YOUR TASKS:
(1) Answer these questions on the Renderscript post:
(a) Which language is used to write Renderscripts?
(b) To what are the structs and functions defined in a Renderscript reflected?
(c) What is the name of the special SurfaceView that a graphical Renderscript renders to?
(2) Rewrite the Renderscript post from "edit2: See more" to "and first impressions.", using "toolkit" in place of "SDK" each time it occurs.

━━━ PASSAGE TO READ ━━━

Renderscript

edit2: See more insightful comments by Jason Sams in the comments
edit: See insightful comments by Romain Guy

Today more details about renderscript emerged, along with 3.0 SDK. Naturally i was all giggly inside to get my hands on something official. I have no idea what to make off it. Note that i only read through the (sparse and incomplete) docs so far and looked over the samples provided in the new SDK. This is by no means a well-grounded, scientific analysis of Renderscript. Just some random thoughts, observations and first impressions.

  • Renderscript is a way to write native code that is either run on the CPU or GPU.
  • It is only availble on Android 3.0 and thus far clearly targeted at tablets only.edit: Romain Guy pointed out that this is in fact wrong: it’s been available since Eclair to some extend.
  • It can be used for either compute or graphical stuff. Why it is called Renderscript in that case is a little beyond me, but i guess it has historical reasons.
  • The language used is C99 with a couple of extensions, mainly stuff similar to what you can find in GLSL, matrices, vectors etc.
  • The Renderscripts are compiled to an intermediate format (probably LLVM IM? Couldn’t check yet) which is then JIT compiled on the device the first time the Renderscript is invoked. If it is indeed Dalvik bytecode and the Dalvik JIT is used i wonder what benefit this approach has. If its not Dalvik bytecode i wonder why there are now two JIT compilers. Given that Renderscript should also be able to target GPUs at some point (i doubt that’s the case yet, docs are unspecific about this…) i assume it’s LLVM which has a GLSL backend.. edit: It’s indeed LLVM based. Sweet. In any case it’s pretty neat technically
  • Structs and functions you define in your Renderscript are reflected to Java classes and methods. It’s a little involved for obvious reasons. Reminds me a lot of JNA. The Java bindings allow you to interact with the native Renderscript, passing data to it and issuing function invocations.
  • If the Renderscript is a graphical one you additionally have a special SurfaceView (RSSurfaceView) to which a specific method (root() (?)) of your Renderscript will render to. There’s a native API available to Renderscripts that is used for rendering. Additionally you can set the vertex and fragment shaders along with some states for blending and similar things. It’s utterly confusing as it is a mixture of fixed-function and shader based graphics programming.
  • The SDK 10 page says Renderscript has its own shading language, whereas the docs say GLSL is used in custom vertex/fragment programs. I guess whoever wrote the SDK 10 page considers Renderscript itself a shading language? In the end it just exposes a specialized graphics API on top of GLES 2.0 plus some intrinsic types for linear algebra.

━━━ DATA BLOCK ━━━

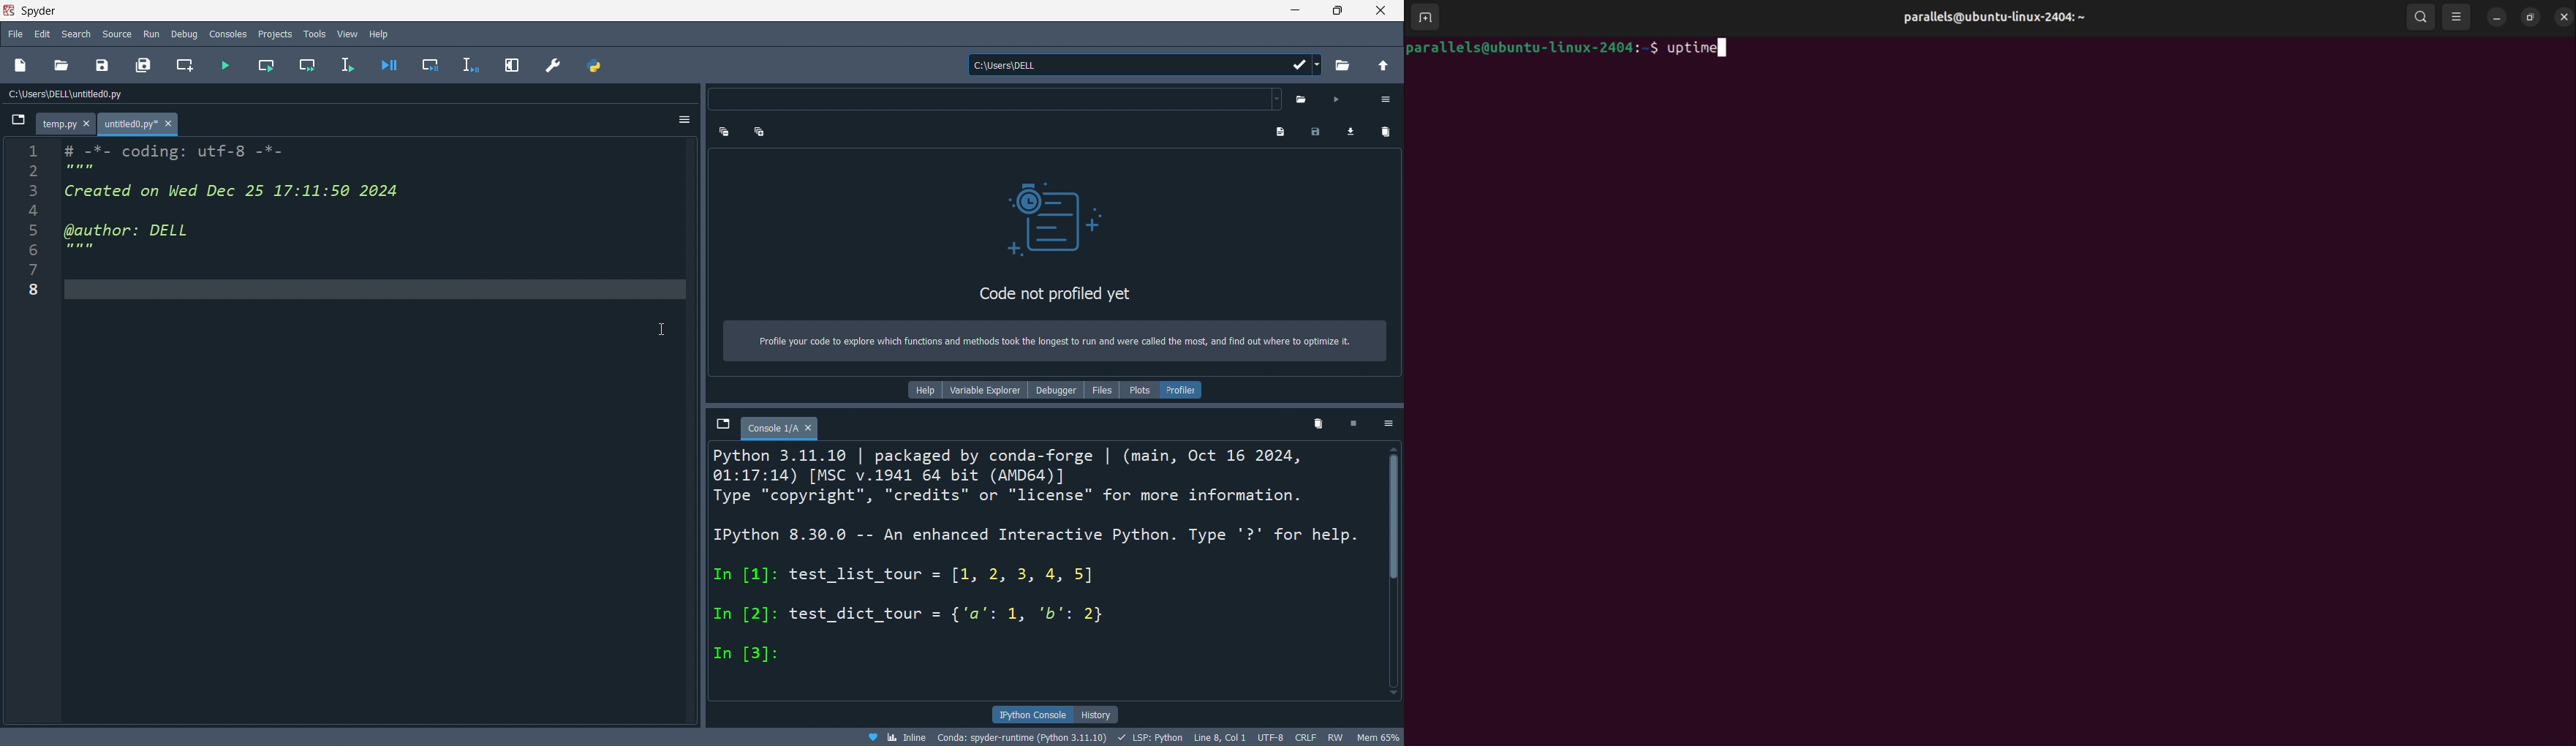 The image size is (2576, 756). What do you see at coordinates (1353, 426) in the screenshot?
I see `delete kernel` at bounding box center [1353, 426]. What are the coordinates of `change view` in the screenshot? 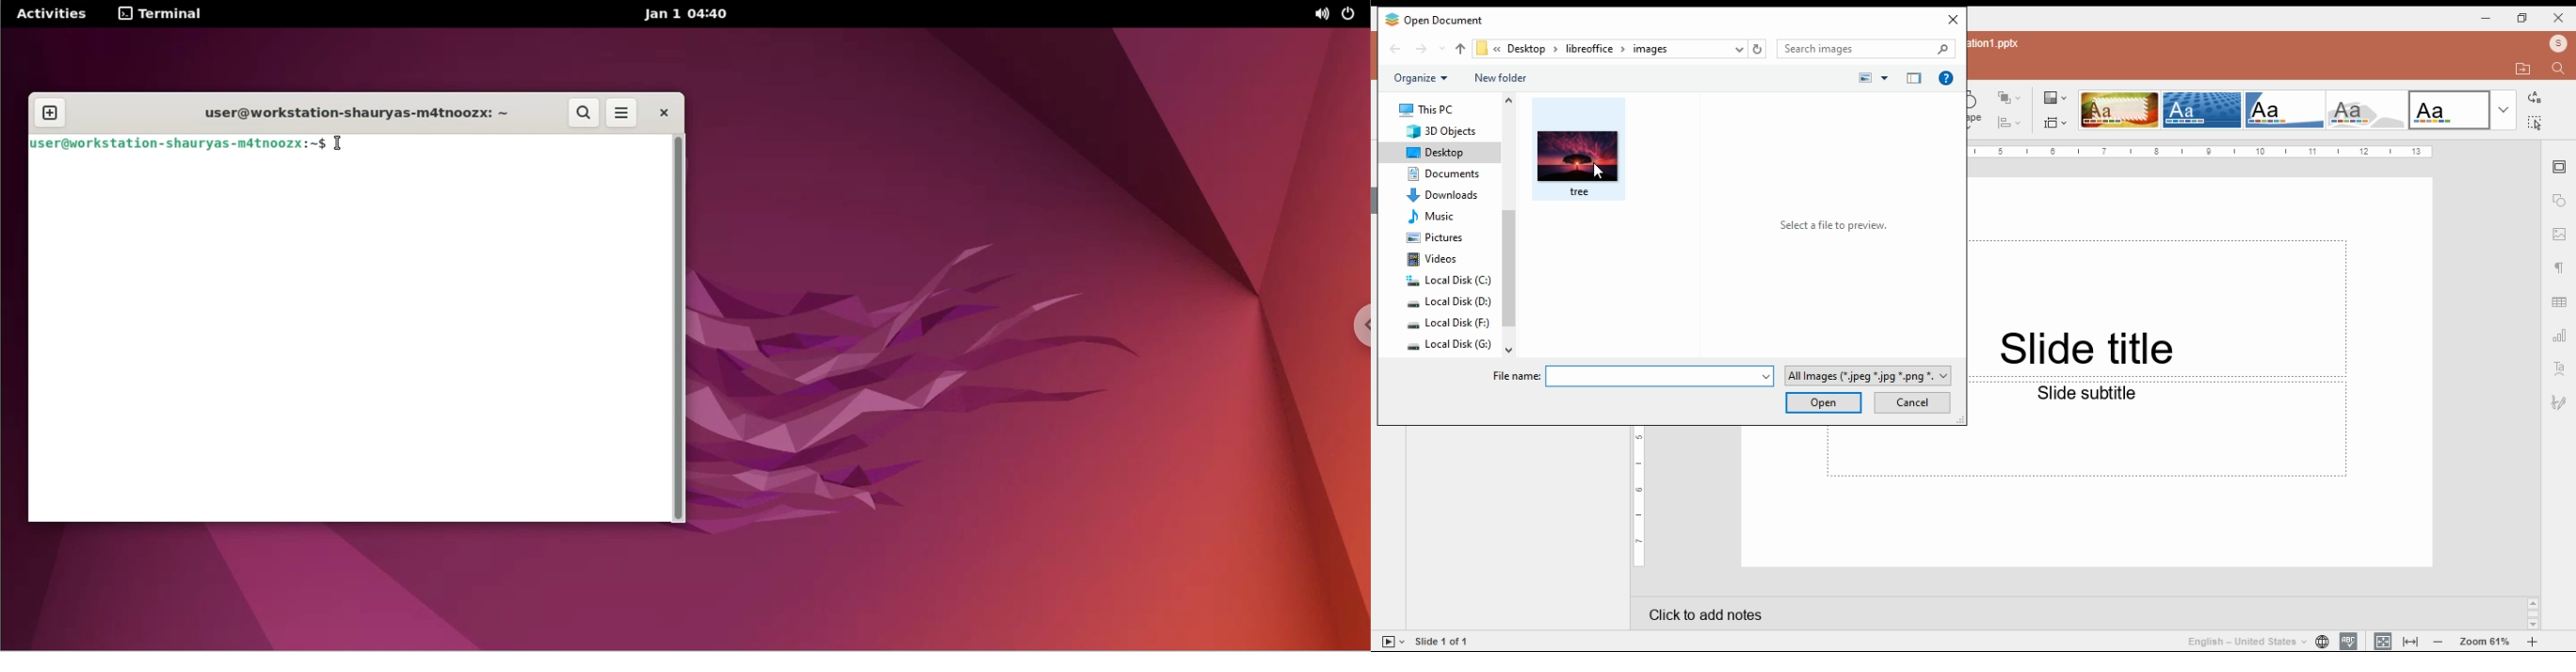 It's located at (1872, 78).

━━━

CORRECT ANSWERS:
(1)
(a) C99 with a couple of extensions.
(b) Java classes and methods.
(c) RSSurfaceView.

(2)
edit2: See more insightful comments by Jason Sams in the comments
edit: See insightful comments by Romain Guy

Today more details about renderscript emerged, along with 3.0 toolkit. Naturally i was all giggly inside to get my hands on something official. I have no idea what to make off it. Note that i only read through the (sparse and incomplete) docs so far and looked over the samples provided in the new toolkit. This is by no means a well-grounded, scientific analysis of Renderscript. Just some random thoughts, observations and first impressions.